## Problem statement
Please copy out all the data. Every detail stays the same.

━━ The records ━━

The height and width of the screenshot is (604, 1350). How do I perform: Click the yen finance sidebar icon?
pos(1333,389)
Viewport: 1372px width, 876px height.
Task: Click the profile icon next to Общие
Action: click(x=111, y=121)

━━━

## Answer to the problem
The height and width of the screenshot is (604, 1350). How do I perform: Click the yen finance sidebar icon?
pos(1333,389)
Viewport: 1372px width, 876px height.
Task: Click the profile icon next to Общие
Action: click(x=111, y=121)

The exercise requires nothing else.